How to create an environment focused on purposeful practice

By Sarah McQuade | Posted 10/3/2016

Many of you will have heard of the ‘10,000 hour rule’ as a magical marker required to become an expert. This rule coined by Malcom Gladwell in his book Outliers, claimed that it takes ten thousand hours of practice to become a master in most fields.

The original study conducted by K. Anders Ericsson in 1993 was based on research with violin students in a music academy in Berlin and is a major part of scientific literature on expert performers. It is this research, more so than Gladwell’s catchy phrase, that is valuable to the coaching community.

Ericsson and colleagues suggest that mastery or expert performance does need the significant accumulation of many hundreds, possibly thousands of hours.

However, simply accumulating several thousand hours does not make you an expert. Think about how many hours you have accumulated behind the wheel of a car; are you an expert driver? No. Why? Because the hours invested have just been about driving time, with little thought behind it.

**TO-DO LIST:**
- 1) In the article on purposeful practice, what instrument did the students in Ericsson's 1993 study play?
- 2) Reproduce a passage of the article on purposeful practice word for word, starting with "However, simply accumulating" and going on through "thought behind it.".

**GIVEN INFORMATION:**
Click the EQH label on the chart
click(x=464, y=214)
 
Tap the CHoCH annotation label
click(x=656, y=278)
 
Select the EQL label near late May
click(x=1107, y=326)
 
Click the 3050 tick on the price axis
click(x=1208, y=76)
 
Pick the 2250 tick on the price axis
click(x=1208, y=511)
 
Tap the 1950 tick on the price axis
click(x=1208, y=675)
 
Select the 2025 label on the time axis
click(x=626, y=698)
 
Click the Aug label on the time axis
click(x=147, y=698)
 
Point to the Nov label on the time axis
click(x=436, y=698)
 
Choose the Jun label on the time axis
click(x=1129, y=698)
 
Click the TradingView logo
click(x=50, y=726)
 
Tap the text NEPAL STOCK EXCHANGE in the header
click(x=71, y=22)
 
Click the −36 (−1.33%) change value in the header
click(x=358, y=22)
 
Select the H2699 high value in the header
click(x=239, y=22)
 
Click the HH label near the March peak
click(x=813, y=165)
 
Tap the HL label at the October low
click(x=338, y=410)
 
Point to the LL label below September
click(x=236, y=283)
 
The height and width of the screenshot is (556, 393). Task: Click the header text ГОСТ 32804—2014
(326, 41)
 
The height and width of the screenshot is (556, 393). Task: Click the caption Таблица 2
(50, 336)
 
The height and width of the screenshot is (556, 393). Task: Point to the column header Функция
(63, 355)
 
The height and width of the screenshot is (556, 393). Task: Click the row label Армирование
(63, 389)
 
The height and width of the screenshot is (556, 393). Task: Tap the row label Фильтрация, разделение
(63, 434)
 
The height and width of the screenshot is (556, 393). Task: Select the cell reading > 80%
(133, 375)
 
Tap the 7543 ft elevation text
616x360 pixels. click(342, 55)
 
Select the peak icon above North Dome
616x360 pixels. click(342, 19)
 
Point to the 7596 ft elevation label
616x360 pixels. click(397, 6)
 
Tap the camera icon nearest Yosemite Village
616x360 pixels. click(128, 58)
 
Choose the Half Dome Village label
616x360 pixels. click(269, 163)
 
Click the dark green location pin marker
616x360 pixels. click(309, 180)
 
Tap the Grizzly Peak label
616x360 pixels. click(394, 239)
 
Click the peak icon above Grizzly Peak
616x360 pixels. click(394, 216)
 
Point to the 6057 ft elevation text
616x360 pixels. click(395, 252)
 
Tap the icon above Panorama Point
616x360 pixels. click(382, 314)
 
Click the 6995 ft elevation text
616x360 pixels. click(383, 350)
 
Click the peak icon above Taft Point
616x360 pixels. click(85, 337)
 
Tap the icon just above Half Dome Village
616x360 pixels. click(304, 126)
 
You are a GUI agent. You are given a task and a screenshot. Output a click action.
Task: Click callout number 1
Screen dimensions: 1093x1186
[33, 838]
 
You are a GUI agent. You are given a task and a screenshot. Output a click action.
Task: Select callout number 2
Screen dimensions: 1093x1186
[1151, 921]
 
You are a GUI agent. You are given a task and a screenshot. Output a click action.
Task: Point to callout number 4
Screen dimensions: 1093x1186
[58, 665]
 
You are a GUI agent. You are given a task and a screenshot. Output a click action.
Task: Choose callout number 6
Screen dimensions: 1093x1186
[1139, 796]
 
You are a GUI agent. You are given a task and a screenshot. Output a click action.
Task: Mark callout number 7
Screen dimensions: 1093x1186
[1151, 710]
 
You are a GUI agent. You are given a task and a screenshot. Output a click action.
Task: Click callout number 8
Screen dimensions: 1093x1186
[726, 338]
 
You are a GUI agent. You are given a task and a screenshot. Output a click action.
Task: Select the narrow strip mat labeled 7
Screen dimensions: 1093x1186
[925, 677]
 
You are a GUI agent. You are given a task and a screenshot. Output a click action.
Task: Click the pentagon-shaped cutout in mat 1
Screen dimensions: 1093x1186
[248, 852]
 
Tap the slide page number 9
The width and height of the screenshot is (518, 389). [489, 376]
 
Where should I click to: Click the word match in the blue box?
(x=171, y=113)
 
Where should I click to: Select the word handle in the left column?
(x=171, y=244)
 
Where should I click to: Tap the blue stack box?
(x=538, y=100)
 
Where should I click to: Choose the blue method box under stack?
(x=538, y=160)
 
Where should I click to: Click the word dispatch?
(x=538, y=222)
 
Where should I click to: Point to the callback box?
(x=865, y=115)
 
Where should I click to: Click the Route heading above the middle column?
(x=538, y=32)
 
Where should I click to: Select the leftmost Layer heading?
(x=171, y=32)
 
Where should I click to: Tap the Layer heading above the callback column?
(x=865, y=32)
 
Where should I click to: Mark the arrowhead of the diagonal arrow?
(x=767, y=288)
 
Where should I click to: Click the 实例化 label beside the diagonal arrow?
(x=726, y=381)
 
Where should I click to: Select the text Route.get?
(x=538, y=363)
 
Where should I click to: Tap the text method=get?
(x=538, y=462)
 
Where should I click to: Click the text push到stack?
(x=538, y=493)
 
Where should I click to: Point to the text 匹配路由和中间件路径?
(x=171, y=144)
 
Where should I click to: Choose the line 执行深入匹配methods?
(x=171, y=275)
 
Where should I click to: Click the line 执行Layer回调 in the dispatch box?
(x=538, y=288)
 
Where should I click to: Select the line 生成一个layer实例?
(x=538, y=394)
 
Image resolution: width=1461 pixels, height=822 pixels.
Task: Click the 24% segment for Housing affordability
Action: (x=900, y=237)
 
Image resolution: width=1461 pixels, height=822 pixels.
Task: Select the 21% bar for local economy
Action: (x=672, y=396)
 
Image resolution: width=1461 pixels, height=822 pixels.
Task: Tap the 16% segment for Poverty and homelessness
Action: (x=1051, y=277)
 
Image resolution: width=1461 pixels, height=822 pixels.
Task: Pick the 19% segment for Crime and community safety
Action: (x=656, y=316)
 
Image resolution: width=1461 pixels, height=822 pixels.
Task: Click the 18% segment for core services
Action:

**FINAL RESULTS:**
- 1) The violin.

- 2)
However, simply accumulating several thousand hours does not make you an expert. Think about how many hours you have accumulated behind the wheel of a car; are you an expert driver? No. Why? Because the hours invested have just been about driving time, with little thought behind it.